Damit war sichergestellt: Dieser Flughafen wird sich nie aus den roten Zahlen befreien können. In der Pressekonferenz fragte ein Kollege Ministerpräsident Platzeck, wie viel der Bau denn kosten werde und wer das bezahlen wird. Es folgte ein Lehrstück politischer Arroganz: Platzeck stand auf, meinte noch, dass er doch hier nicht über Geld reden werde, und ging.

Mit diesem Planfeststellungsbeschluss wurde die größte verkehrspolitische Fehlentscheidung der Nachkriegszeit getroffen. 20 Kilometer südlich des Neubaus in Berlin-Schönefeld liegt der ehemalige Zentralflughafen der sowjetischen Streitkräfte in Sperenberg. Zwei 4000 Meter lange Betonbahnen verrotten im Wald. Eigentümer damals: die Bundesrepublik Deutschland. Alle Gutachten haben festgestellt: der beste Standort für einen neuen Flughafen ist Sperenberg. Dort würden nur rund 200 Menschen von einem 24 Stunden-Dauerbetrieb gestört. Das war die Möglichkeit, einen deutschen Zentralflughafen zu errichten, dessen Endausbau es mit Dubai, Istanbul und anderen europäischen Zentren hätte aufnehmen können. Und alle Gutachten stellten fest, der schlechteste Standort ist Berlin-Schönefeld, weil dort die Bevölkerung einer hohen Lärmbelastung ausgesetzt wird.

Das ist der eigentliche Skandal: Die Politik konnte sich gerade noch für einen unrentablen kleinen Flughafen mit hoher Lärmbelästigung entscheiden, und damit gegen ein von jeglicher Besiedlung abgelegenes zentrales europäisches Drehkreuz. Sie werden fragen, wie dieser Irrsinn möglich war und immer noch ist: Darüber ließe sich ein Buch schreiben. Aber ein wesentlicher Grund war: Der Bund wollte keine Konkurrenz für seine Investments in den Flughäfen Frankfurt und München. Damit wäre die 4. Startbahn in Frankfurt und die 3. in München überflüssig geworden. Ich fragte damals Rainer Bretschneider, wieso er überhaupt Schönefeld genehmigen konnte. In Sperenberg, sagte er sinngemäß, sei es wegen der Umweltproblematik wahrscheinlich noch schwieriger geworden. In der Tat hatten die Grünen schon gegen Sperenberg mobil gemacht. So kam es zu dem Kompromiss, der viele Interessen abdeckte, aber ein lausiges Ergebnis darstellt: Ein kleiner Flughafen mit roten Zahlen und viel Lärmbelästigung – Posemuckel lässt grüßen.

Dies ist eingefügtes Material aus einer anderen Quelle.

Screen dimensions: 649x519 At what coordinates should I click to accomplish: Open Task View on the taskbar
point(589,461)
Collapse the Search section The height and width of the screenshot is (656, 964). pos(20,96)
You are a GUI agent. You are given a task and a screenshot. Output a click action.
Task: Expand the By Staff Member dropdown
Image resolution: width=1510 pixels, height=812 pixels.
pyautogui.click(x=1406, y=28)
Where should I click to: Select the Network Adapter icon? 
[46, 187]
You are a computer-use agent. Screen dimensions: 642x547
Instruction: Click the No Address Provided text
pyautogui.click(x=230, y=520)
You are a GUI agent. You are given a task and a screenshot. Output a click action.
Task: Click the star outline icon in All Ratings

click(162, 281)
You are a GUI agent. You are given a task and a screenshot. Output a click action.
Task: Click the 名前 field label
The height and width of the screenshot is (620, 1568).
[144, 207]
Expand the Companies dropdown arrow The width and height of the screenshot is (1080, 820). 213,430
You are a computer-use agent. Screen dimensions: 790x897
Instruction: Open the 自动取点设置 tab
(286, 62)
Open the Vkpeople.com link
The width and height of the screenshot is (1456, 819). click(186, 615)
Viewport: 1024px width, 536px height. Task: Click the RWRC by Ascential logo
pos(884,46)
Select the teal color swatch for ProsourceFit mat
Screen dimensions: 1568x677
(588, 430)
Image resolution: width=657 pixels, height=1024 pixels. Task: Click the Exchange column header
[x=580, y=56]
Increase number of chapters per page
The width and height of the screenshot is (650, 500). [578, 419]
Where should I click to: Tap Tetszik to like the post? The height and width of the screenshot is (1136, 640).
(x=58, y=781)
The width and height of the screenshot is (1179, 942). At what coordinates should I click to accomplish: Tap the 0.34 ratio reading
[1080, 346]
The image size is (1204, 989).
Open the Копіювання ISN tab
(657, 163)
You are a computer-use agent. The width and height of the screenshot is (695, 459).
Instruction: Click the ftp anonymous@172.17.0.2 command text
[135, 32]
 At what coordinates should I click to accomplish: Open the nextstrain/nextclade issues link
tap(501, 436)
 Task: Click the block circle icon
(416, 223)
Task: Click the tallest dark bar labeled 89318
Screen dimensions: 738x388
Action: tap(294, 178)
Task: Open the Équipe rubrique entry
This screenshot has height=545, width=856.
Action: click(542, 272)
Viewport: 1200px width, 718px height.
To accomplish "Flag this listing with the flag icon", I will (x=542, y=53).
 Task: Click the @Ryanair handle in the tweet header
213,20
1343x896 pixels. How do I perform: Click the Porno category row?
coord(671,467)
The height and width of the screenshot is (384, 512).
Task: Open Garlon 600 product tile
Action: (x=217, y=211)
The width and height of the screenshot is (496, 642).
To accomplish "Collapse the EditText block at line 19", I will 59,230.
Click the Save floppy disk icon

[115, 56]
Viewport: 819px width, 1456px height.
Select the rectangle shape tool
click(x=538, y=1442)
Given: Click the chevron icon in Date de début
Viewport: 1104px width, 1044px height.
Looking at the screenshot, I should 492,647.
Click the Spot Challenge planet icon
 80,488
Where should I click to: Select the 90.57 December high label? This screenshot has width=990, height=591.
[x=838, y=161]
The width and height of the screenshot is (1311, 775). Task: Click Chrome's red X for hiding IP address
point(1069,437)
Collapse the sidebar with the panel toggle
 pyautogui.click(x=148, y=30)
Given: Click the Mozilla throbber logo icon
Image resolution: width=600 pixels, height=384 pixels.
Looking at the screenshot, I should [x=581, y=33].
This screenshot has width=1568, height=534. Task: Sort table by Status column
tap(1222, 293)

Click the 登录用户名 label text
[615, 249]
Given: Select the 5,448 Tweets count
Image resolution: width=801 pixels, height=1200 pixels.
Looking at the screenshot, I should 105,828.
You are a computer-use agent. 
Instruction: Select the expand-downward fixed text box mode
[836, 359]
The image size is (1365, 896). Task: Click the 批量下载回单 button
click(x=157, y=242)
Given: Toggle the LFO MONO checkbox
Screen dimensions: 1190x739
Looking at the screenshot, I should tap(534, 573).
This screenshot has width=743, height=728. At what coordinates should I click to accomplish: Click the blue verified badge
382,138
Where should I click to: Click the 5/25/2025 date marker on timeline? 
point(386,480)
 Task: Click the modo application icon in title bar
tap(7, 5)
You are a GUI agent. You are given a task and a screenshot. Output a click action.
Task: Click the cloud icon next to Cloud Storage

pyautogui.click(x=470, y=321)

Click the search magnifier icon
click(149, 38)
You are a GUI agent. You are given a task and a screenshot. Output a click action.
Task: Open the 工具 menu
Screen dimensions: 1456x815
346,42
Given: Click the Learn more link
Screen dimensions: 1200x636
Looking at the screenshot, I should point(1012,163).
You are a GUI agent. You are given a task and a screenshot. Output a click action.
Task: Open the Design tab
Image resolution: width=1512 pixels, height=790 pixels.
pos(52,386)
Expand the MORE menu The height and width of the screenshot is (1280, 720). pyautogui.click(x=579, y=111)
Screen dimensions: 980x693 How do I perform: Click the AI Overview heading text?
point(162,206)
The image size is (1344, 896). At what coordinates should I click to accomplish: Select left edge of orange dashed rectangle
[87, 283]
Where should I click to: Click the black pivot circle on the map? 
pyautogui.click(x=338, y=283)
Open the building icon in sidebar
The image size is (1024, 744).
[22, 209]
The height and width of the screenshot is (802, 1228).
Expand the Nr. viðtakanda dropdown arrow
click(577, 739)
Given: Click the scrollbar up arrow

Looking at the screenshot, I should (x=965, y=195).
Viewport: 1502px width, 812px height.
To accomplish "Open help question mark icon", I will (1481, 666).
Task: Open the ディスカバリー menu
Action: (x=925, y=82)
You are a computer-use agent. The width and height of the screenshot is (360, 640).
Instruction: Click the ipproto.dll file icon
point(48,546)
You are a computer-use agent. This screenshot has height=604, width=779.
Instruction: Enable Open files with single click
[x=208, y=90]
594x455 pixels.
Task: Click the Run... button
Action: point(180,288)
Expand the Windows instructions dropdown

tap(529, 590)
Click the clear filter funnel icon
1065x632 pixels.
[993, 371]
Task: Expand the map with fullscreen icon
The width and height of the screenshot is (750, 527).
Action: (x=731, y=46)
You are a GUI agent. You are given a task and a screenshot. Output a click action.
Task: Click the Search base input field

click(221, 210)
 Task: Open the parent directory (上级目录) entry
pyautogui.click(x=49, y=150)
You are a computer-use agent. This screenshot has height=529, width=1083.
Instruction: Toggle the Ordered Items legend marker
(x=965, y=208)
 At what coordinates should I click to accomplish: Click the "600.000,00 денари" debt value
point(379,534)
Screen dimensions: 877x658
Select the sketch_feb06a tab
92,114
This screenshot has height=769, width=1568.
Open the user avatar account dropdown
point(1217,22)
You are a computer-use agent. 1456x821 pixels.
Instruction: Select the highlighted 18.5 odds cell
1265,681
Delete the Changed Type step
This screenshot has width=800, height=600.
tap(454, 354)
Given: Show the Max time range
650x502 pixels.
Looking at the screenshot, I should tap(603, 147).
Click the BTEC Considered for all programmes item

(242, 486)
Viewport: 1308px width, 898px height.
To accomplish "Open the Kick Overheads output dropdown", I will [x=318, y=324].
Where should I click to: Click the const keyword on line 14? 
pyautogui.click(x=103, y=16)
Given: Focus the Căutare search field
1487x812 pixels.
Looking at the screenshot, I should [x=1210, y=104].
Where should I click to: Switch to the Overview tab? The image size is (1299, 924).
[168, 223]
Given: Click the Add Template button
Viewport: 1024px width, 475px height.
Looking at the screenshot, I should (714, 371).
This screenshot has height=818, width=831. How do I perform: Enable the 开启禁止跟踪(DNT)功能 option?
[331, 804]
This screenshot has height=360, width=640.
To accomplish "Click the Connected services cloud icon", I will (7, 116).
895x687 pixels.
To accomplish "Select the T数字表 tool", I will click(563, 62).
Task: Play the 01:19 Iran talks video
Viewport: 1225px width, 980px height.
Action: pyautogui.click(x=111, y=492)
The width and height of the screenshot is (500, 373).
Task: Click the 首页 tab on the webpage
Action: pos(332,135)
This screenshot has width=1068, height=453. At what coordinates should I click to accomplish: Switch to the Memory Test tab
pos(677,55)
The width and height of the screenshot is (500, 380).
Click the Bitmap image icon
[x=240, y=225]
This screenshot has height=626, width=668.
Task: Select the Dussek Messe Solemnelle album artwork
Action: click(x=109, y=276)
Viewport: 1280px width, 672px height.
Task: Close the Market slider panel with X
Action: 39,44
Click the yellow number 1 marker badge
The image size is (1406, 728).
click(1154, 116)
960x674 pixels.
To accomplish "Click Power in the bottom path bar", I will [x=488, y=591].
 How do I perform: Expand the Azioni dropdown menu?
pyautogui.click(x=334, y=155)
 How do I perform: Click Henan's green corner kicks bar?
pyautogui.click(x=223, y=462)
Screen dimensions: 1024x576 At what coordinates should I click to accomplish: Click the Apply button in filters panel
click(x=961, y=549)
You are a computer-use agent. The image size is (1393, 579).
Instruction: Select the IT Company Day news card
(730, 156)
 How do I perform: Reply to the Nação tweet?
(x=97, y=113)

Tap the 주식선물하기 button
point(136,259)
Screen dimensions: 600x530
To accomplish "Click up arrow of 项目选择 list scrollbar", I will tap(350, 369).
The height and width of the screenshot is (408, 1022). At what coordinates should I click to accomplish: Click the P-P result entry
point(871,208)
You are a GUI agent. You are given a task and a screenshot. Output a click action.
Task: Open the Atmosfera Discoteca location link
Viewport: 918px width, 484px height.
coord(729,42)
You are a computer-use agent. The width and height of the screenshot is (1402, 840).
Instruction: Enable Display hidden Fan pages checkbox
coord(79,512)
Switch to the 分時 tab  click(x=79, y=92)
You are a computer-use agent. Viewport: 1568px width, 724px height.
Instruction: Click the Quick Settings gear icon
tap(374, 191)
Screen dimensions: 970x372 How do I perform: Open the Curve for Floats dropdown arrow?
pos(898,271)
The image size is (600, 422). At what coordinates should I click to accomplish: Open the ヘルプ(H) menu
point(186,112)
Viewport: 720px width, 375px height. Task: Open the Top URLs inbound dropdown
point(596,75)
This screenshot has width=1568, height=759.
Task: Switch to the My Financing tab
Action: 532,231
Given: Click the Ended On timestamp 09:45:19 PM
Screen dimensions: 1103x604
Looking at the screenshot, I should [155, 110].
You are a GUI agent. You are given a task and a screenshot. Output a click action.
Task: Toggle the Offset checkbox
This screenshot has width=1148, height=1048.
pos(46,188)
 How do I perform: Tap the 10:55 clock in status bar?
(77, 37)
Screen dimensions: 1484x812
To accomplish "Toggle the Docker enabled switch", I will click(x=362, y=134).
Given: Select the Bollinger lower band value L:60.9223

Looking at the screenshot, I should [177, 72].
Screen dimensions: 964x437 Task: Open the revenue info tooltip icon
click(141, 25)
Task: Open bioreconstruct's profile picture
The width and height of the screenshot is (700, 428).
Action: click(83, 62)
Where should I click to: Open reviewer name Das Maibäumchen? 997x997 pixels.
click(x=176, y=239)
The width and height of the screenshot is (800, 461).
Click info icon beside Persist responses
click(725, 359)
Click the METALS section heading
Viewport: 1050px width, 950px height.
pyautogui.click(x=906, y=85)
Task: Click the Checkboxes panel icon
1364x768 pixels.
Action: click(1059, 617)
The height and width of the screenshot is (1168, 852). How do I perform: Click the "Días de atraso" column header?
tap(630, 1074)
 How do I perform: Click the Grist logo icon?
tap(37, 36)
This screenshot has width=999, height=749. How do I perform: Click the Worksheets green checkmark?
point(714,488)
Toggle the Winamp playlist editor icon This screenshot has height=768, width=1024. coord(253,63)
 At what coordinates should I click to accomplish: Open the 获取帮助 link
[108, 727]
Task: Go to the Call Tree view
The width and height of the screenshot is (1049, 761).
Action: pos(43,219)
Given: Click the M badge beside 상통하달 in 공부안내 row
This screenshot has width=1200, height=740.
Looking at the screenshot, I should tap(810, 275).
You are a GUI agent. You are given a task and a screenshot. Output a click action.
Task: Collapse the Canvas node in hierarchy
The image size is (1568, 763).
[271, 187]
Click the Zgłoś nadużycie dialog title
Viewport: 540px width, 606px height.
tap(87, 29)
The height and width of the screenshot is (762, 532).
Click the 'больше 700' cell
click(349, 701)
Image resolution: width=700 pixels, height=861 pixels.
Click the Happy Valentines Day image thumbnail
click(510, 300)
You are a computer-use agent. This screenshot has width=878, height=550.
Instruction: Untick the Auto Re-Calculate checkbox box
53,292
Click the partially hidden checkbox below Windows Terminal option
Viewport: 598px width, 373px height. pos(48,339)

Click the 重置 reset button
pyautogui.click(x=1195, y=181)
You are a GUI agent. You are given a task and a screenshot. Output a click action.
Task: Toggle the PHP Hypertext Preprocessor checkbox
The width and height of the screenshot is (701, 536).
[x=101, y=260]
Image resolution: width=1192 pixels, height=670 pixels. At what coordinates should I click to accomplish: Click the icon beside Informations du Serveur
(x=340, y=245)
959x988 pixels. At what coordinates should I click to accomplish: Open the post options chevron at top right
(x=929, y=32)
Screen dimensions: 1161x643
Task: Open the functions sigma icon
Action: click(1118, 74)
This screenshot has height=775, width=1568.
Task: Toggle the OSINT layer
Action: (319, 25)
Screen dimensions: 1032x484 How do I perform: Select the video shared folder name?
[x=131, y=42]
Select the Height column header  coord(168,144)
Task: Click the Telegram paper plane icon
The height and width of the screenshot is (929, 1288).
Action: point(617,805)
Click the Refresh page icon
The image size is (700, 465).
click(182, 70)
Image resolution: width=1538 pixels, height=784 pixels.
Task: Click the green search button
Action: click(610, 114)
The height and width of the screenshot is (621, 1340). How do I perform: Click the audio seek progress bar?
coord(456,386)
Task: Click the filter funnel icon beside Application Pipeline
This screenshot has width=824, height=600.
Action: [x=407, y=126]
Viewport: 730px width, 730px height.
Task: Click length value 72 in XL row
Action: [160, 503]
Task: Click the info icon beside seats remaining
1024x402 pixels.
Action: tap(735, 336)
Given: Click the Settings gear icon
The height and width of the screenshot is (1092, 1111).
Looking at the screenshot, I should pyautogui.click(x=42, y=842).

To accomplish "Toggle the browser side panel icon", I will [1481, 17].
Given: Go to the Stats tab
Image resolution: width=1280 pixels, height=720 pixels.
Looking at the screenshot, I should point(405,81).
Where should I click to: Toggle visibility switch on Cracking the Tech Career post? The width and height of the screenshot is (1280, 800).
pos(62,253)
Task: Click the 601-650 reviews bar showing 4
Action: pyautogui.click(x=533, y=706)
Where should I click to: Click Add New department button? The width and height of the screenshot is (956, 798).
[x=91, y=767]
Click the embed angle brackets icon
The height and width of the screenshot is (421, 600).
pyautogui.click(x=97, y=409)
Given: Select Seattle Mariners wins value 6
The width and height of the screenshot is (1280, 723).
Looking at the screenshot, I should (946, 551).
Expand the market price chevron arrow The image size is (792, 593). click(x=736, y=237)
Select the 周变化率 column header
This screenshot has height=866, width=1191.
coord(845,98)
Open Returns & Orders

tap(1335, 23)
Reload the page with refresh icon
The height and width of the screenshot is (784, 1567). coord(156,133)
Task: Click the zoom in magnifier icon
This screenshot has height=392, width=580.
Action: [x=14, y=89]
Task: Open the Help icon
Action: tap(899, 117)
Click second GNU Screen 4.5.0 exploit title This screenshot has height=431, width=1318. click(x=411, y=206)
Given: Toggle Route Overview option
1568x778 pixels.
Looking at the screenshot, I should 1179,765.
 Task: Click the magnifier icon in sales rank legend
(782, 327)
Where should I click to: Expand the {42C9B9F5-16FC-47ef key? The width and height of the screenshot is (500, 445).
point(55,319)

Bevor Stuttgart 21 stillgelegt wird, sollte lieber das brandgefährliche Gebäude in Berlin-Schönefeld aufgegeben und in Sperenberg neu angefangen werden. Die Bürgerinitiativen in Berlin und Brandenburg haben ein hervorragendes Nachnutzungskonzept für die Ruine entwickelt. Es geht dabei auch um Deutschlands Position in der Weltluftfahrt. Doch die Provinz bestimmt: Rainer Bretschneider ist mittlerweile Staatssektretär bei Platzeck, und dieser hat ihn jetzt als Flughafenkoordinator eingesetzt. So bleibt alles in der Familie.

Übrigens: Der Berliner Flughafen hat dann die Funktion eines Zubringers für Istanbul und Abu Dhabi. Air Berlin gehört schon zum Teil Etihad Airways, die von Abu Dhabi aus Afrika, Asien, und Australien bedienen.